Its all about me and God now as my vision unveils the harshness and reality of the world for how the unseen war wages against good and evil and people fails to see their own actions towards each other now I somehow get it why God wept over his people. Im planning, mobilizing and building my faith to God for the race of life starts at the moment I change my lifestyle a lifestyle that most people see as the most boring lifestyle ever and yet make no mistake if you started your way into Christian living you will be able to see the unseen war. I pray to God that I started strong and I hope by the grace of God Ill end it strong also that even death cannot stop me for God Im unstoppable, I barter my life, health, time, treasure, strength and future to God and Im no more the captain of myself. People started to seen my changes and some started to criticize and persecute me even my family due to problems but I cast all my worries to God and He will fight my war and I just need to be still in faith. I don’t mind anymore the persecution of people for when the end of time, they will not be the one to judge me but God, I came out in this world for only God is with me and Ill die with God is also with me.
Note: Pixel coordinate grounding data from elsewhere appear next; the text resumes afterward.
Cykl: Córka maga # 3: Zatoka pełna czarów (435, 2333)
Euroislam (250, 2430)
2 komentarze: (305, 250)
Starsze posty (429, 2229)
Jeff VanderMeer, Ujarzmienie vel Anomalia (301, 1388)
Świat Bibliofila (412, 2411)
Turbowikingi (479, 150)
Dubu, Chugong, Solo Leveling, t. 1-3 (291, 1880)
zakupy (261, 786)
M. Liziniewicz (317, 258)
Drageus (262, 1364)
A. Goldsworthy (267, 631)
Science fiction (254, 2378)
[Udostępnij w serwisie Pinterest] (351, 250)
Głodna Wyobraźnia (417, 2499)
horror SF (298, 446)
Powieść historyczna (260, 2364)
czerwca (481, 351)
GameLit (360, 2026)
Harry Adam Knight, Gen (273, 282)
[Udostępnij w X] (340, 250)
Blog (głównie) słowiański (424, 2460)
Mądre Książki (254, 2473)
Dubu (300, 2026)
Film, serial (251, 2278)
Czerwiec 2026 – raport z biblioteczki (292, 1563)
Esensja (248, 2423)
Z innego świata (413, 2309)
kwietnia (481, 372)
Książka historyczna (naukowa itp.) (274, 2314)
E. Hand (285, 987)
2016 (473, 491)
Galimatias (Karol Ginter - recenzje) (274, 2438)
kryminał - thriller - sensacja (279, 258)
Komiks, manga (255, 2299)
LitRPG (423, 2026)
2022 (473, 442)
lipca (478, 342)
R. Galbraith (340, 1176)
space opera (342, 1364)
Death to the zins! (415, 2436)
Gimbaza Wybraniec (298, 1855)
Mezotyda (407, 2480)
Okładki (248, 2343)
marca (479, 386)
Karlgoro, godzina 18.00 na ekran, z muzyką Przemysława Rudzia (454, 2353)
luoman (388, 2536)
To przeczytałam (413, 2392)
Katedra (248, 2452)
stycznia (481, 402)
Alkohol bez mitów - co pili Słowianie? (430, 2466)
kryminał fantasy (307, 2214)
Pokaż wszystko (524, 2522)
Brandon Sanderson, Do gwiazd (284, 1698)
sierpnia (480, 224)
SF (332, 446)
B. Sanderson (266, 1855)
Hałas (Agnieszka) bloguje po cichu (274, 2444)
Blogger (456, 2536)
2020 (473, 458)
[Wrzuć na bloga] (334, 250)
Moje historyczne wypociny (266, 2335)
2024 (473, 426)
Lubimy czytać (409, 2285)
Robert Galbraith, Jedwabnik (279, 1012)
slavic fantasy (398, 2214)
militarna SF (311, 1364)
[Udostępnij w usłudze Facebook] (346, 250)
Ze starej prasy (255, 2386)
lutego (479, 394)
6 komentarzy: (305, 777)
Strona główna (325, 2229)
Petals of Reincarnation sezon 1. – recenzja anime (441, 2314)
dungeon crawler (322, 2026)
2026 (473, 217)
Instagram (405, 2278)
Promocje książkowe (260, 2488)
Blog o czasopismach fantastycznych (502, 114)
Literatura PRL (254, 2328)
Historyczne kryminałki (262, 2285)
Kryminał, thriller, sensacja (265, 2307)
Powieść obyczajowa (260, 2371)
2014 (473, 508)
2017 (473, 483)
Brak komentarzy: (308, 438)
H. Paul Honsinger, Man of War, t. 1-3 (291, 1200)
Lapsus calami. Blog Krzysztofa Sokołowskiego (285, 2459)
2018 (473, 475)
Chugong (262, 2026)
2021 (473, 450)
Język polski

Giving all you have to God and not worry about the shaking future anymore is like breaking yourself from invisible chains that tied up to this earth, Im started to see the contentment of simple living with God in the center, for what good is it for a man if he gains the whole world and yet loses his soul? Or what will a man give in exchange for his soul? I decide to study and work for God plans for me and do the things that he wants me to do even though its hard because God said do your best to enter the narrow gate because narrow is the gate and difficult is the way which leads to life, and there are few who find it, I hope the people that is dear to me also find it and give in to this earthly pleasure. A Christian life is not just a walk in the park alike but it’s a life time of struggle to fight ones emotion for emotion always collide with the scriptures or the word of God so many will still fall behind due to emotional unpreparedness. That is why Paul said work your way to your own salvation for I said to myself when will I start doing the right thing? When its already too late? I better exchange my remaining life serving God and enjoy loitering around heaven afterwards rather than give in to this pleasure and yet suffers through eternity.
I found my love, happiness and peace in God’s presence hope you’ll find it also as soon as you think you can for we are already at the near end when God will come forth for his people. For I set my focus unto God and everything else is just sand. I may fall down many times during a period of race and those times that I fall is also the times that I pick myself up, clean myself with all the dust that my body gets from falling down and continue running again, During the race there will be a time that my legs will failed me or worst cannot render the action anymore but I still got my arms and hands to crawl just to finish the race of life and win that Life everlasting.
As I recall I still have hmmm I don't need to count it anymore..….. I already have my freedom.